Programming with the Document Object Model

This section is of a technical nature and is for readers who are familiar with C++, Java, and JavaScript programming. You may wish to skip this section of you are solely interested in viewing and creating techexplorer documents.

Basic DOM concepts

The Document Object Model (DOM) consists of a collection of interfaces that provide document traversal, node creation, and structure modification operations to external clients, allowing these clients to interact with the content of a document object. The design of the DOM interfaces closely follows the XML standard notions of a document containing elements and attributes, and is primarily intended to be used as a scripting language for XML Documents.

Since the DOM interfaces are defined as collections of methods, they do not presuppose any particular representation of a Document in memory, nor do they impose any given syntax on linearized forms of a Document. As a result, the DOM interfaces may be used to manipulate virtually any tree-structured data containing Text at the leaves of the tree.

techexplorer DOM Documents

Since techexplorer LaTeX and Mathematical Markup Language documents are represented internally as trees of nodes containing text, it is possible to provide a DOM interface on these internal data structures by defining the appropriate methods for each of the internal techexplorer node types. The techexplorer DOM API allows external programs to call these methods, implemented as part of the core techexplorer plugin and ActiveX control, using either the Java or the C++ binding of these methods provided by techexplorer.

Java

The Java binding of the techexplorer DOM methods is exposed using a collection of Java classes found in the package ibm.techexplorer.dom. Objects from these classes forward DOM method calls to techexplorer, allowing applications to treat these objects as if they were the actual objects present in the techexplorer document.

C++

The C++ binding of the techexplorer DOM methods is exposed using a collection of C++ classes found in the directory AddIns/DOM. Objects from these classes forward DOM method calls to techexplorer, and handle memory management of DOM objects as they are created, added, and removed from the techexplorer document.

Core DOM interfaces

Node

The Core DOM interfaces are defined by the DOM specification. Most, but not all, of these interfaces inherit from the Node interface that supplies basic tree traversal operations, such as getParentNode, getFirstChild, getNextSibling.

Document

The Document interface encapsulates the top-level structure of a document, and also provides methods for creating new nodes (createElement, createAttribute) belonging to the document.

Element

Internal nodes in the document tree are represented using the Element interface, that inherits from Node, and that provides operations for accessing the attributes associated with the node, such as getAttribute and setAttribute.

Text

Leaf nodes in a document tree consist of document text, represented by the Text interface defined by the DOM specification. Text nodes may be removed and inserted into the tree just as any other type of node, but there are also methods for modifying the content of the text, such as appendData and splitText.

Attribute

Element nodes in the document tree may have associated with them a collection of attributes, that are essentially key-value pairs that provide modifiers for the behavior of the element. A DOM Attribute is also a Node, but is not considered to be a child of the Element it modifies, and so does not appear in the list of children exposed by the usual Node traversal methods.

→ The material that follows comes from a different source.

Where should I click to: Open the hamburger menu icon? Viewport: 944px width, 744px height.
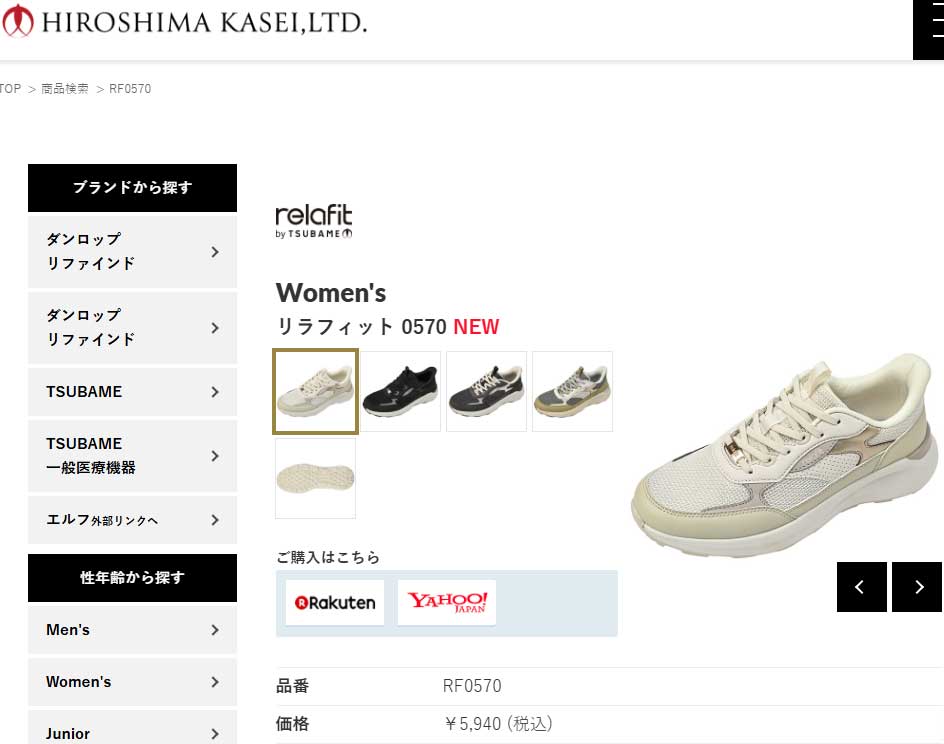(x=929, y=28)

Calling the standard DOM methods

The following topics provide an introduction to the use of some of the standard DOM methods for creating techexplorer nodes.

Document traversal

There are two standard ways of traversing the DOM document tree using the methods provided by the Node and NodeList interfaces.

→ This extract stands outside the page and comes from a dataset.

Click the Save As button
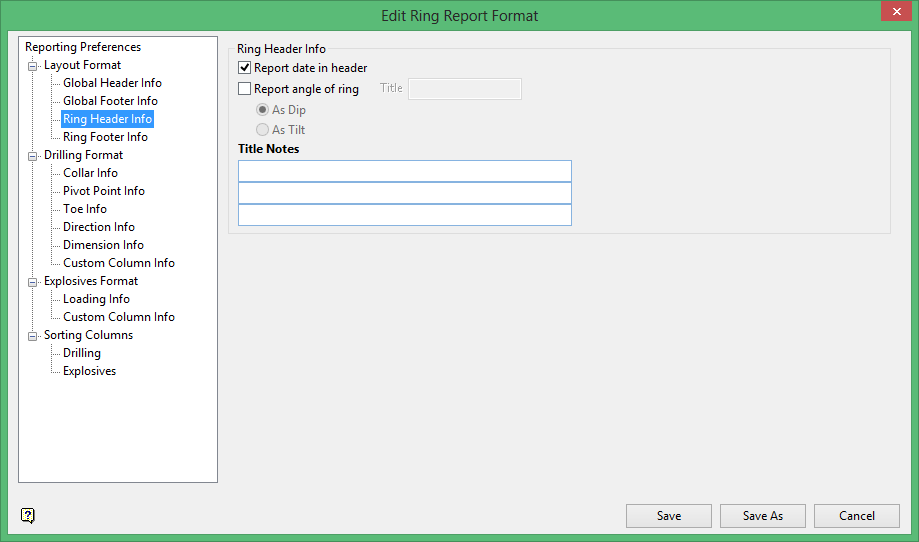This screenshot has width=919, height=542. click(762, 516)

The first method asks the node for its list of child nodes, and accesses the list one at a time to get the children.

Node node = ... some input node ...
NodeList list = node.getNodeList();
int count = list.getLength();
for ( int i = 0; i < count; i += 1 ) {
Node child = list.item(i);
... operate on the child node ...
}

The second method asks the node for its first child, the repeatedly calls getNextSibling to move to the next child in the list. (This method also works with getLastChild and getPreviousSibling.)

Node node = ... some input node ...
Node child = node.getFirstChild();
while ( child != null ) {
... operate on the child node ...
child = child.getNextSibling();
}

Either method may be useful depending on the needs of the application.

Node creation

Creating new nodes in a DOM document is accomplished using the methods provided by the Document interface. The general pattern is that the application obtains access to the Document object, then calls the appropriate creation method with the arguments needed to create the desired node type.

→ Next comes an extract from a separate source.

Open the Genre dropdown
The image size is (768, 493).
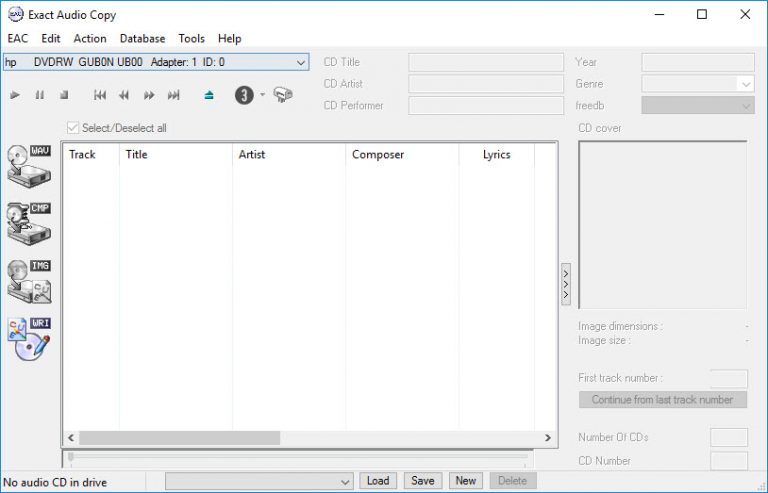745,84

Creating a new Element node requires knowing the name of the node type to be created. In an XML or MathML document this name corresponds to the element tag name in the document. In a LaTeX document, techexplorer defines an element tag name for each of the internal node types used by techexplorer to represent syntax elements from the LaTeX source.

Document doc = ... reference to the Document object ...
String input = "compound";
Element node = doc.createElement( input );
String output = node.getNodeName()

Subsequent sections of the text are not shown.